Proprio dalla Guinea iniziò a propagarsi la terribile epidemia di Ebola del 2013-2016, che fece una strage uccidendo oltre 11.300 persone su 28mila casi – molti però ritengono queste cifre largamente sottostimate – diffondendosi nelle vicine Liberia e Sierra Leone e facendo vittime nei cinque continenti, inclusi gli Stati Uniti, il Regno Unito, la Spagna e anche l’Italia, dove ci fu un morto. Ma l’offensiva del temibile virus africano creò anche la sinergia mondiale che diede vita al vaccino. Oggi l’alleanza vaccinale internazionale Gavi Covex ha uno stock di mezzo milione di dosi pronte per fronteggiare le emergenze.
Casi di Ebola sono stati segnalati anche nella Repubblica democratica del Congo. Al momento sono tre i contagi certificati. L’ultimo è stato scoperto a Butembo, città di oltre un milione di abitanti ed epicentro di un grave focolaio del virus lo scorso giugno, dopo quasi due anni senza casi. Il ministero della Salute congolese ha annunciato la ricomparsa della malattia il 7 febbraio, dopo la morte di una donna che aveva contratto il virus.

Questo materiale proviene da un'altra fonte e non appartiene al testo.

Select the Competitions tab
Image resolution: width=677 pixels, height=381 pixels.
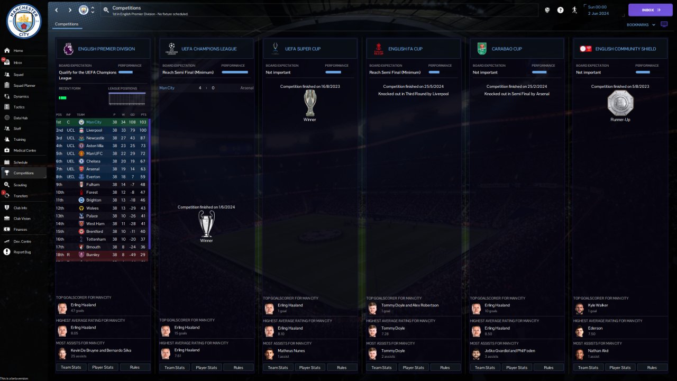[67, 24]
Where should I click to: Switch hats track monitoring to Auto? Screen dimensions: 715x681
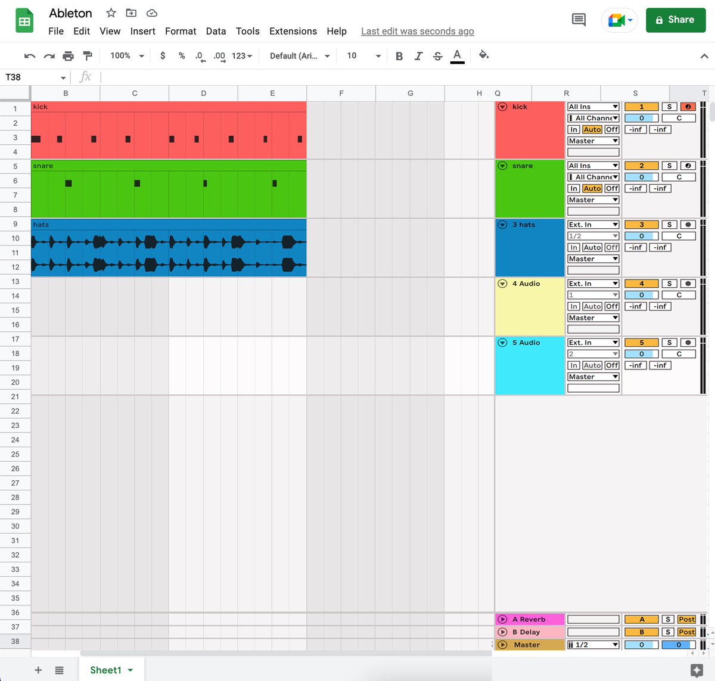pyautogui.click(x=592, y=247)
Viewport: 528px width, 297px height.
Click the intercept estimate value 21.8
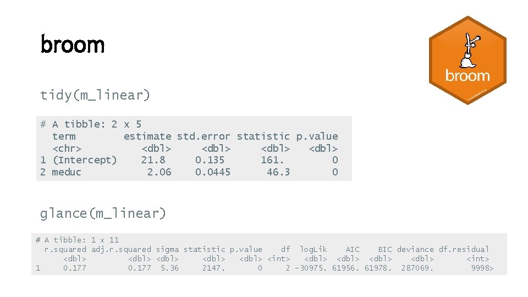point(153,160)
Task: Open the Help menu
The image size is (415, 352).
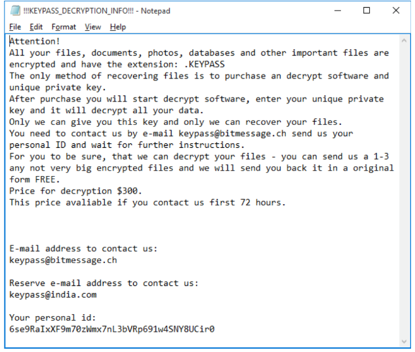Action: 118,27
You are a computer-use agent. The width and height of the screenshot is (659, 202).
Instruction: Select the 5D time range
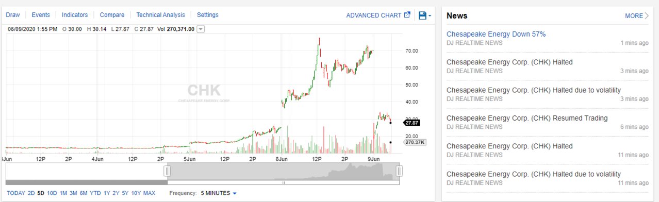tap(41, 193)
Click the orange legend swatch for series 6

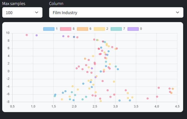pyautogui.click(x=82, y=29)
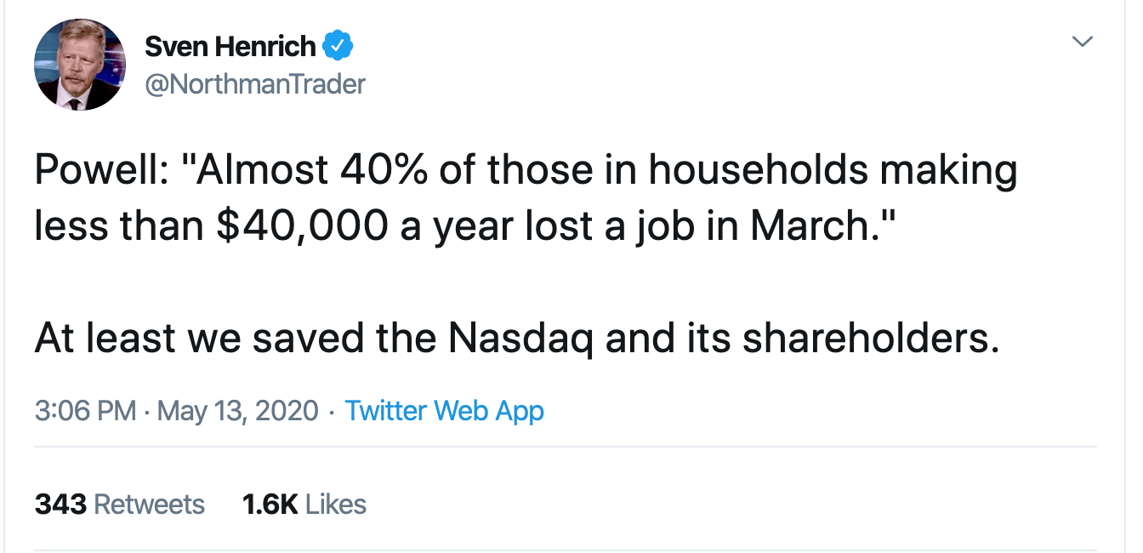View the 1.6K Likes list
This screenshot has width=1143, height=553.
304,505
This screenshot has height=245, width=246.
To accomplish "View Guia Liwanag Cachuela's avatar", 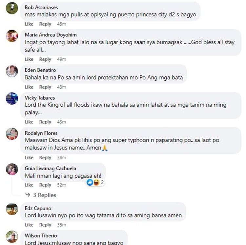I will click(x=12, y=169).
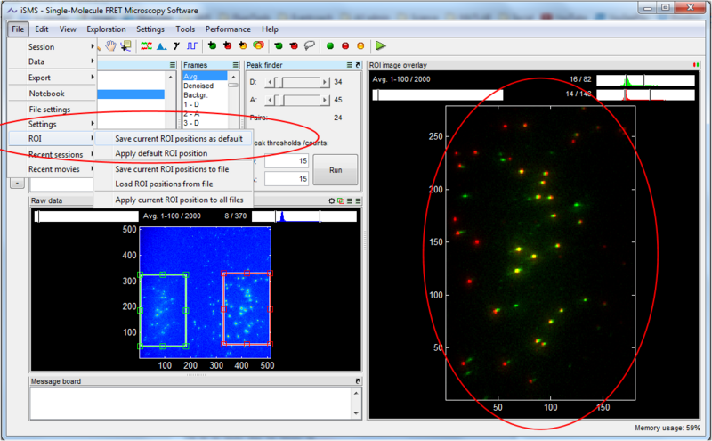Click the lasso selection toolbar icon
The height and width of the screenshot is (441, 712).
tap(310, 45)
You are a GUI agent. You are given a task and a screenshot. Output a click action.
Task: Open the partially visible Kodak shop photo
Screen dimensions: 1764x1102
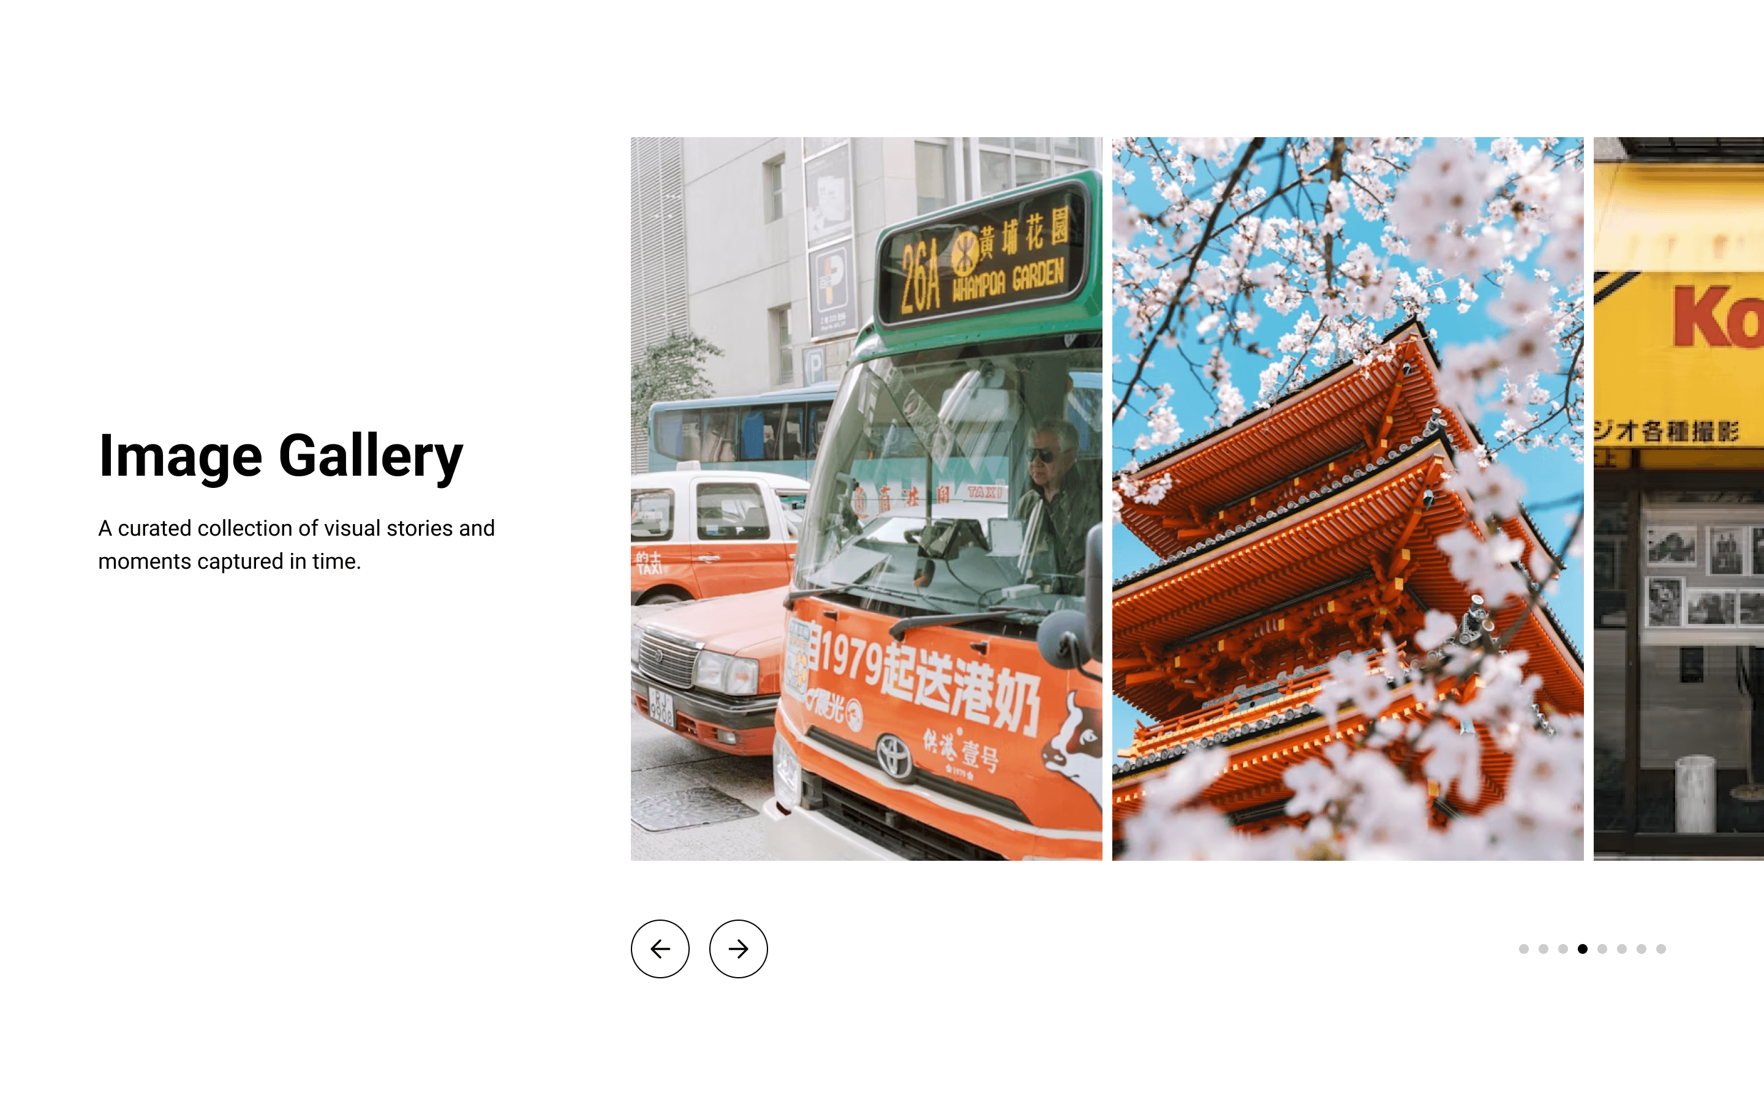pyautogui.click(x=1679, y=499)
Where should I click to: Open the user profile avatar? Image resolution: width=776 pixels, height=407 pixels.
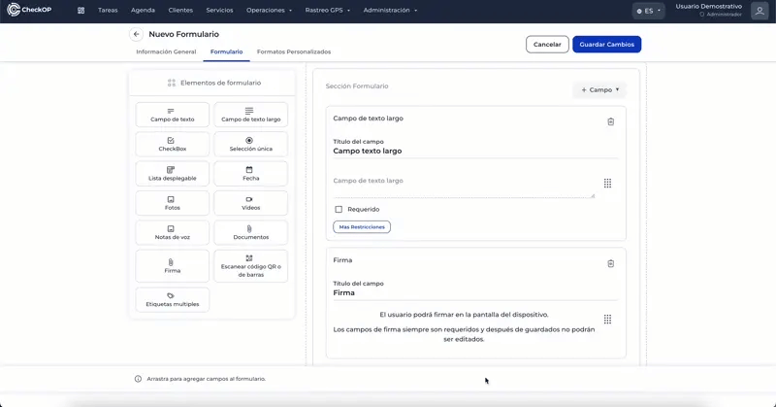click(x=759, y=11)
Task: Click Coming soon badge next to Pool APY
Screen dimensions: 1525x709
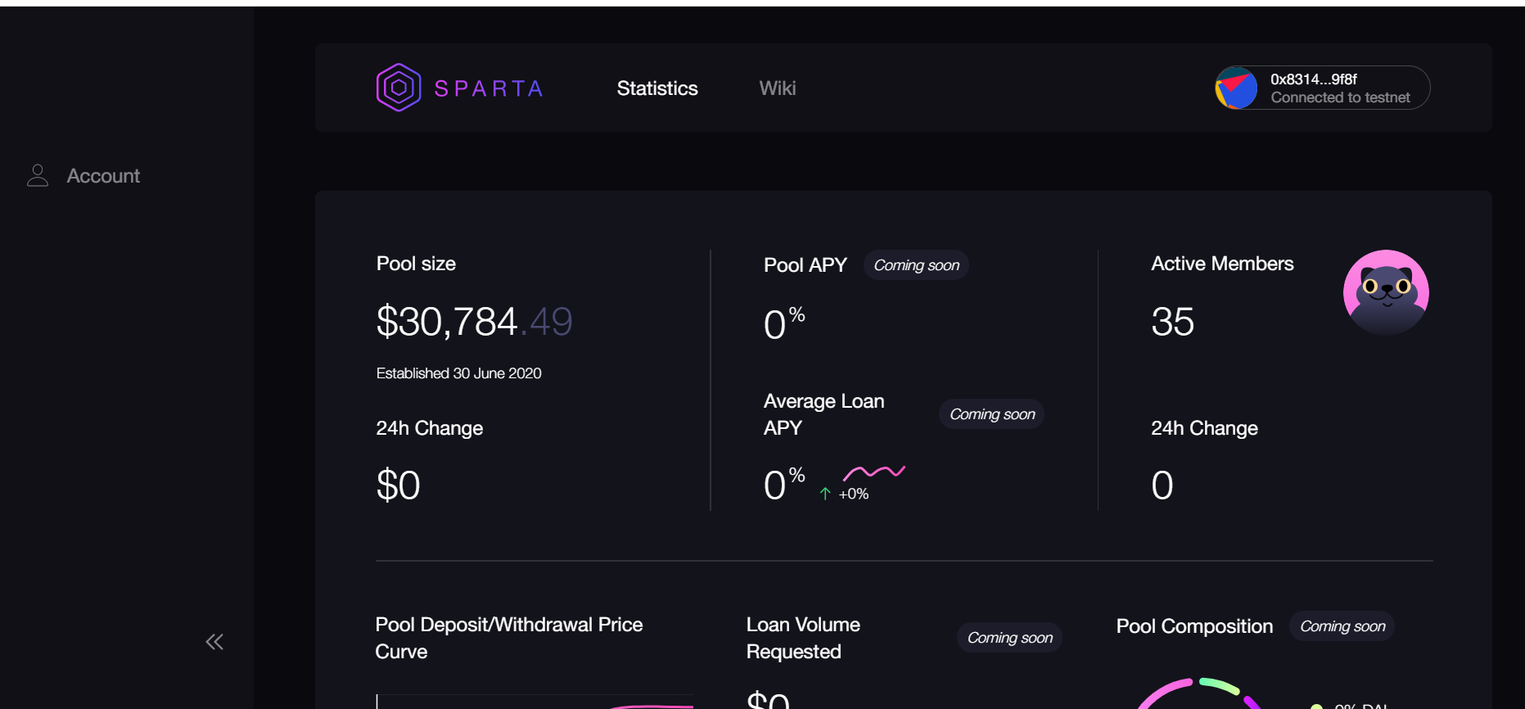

Nel paese sono arrivate 1.200 dosi di vaccino e gli operatori sanitari che stanno formando il personale per la somministrazione delle dosi e il tracciamento. Una nuova epidemia sarebbe la dodicesima in Repubblica democratica del Congo da quando il virus è stato scoperto per la prima volta nel 1976 vicino al fiume Ebola.
Dal 1976 fino al 2012 l’Oms aveva tracciato 24 focolai con quasi 1.600 morti. Poi ci furono gli 11.300 morti della grande epidemia del 2013 durata oltre tre anni. Da allora ci sono stati diversi focolai in Africa centrale, i più consistenti dei quali tutti nella Repubblica Democratica del Congo. L’ultimo, l’undicesimo, dichiarato dall’Oms un’emergenza mondiale, è stato ufficialmente domato lo scorso novembre dopo 55 morti.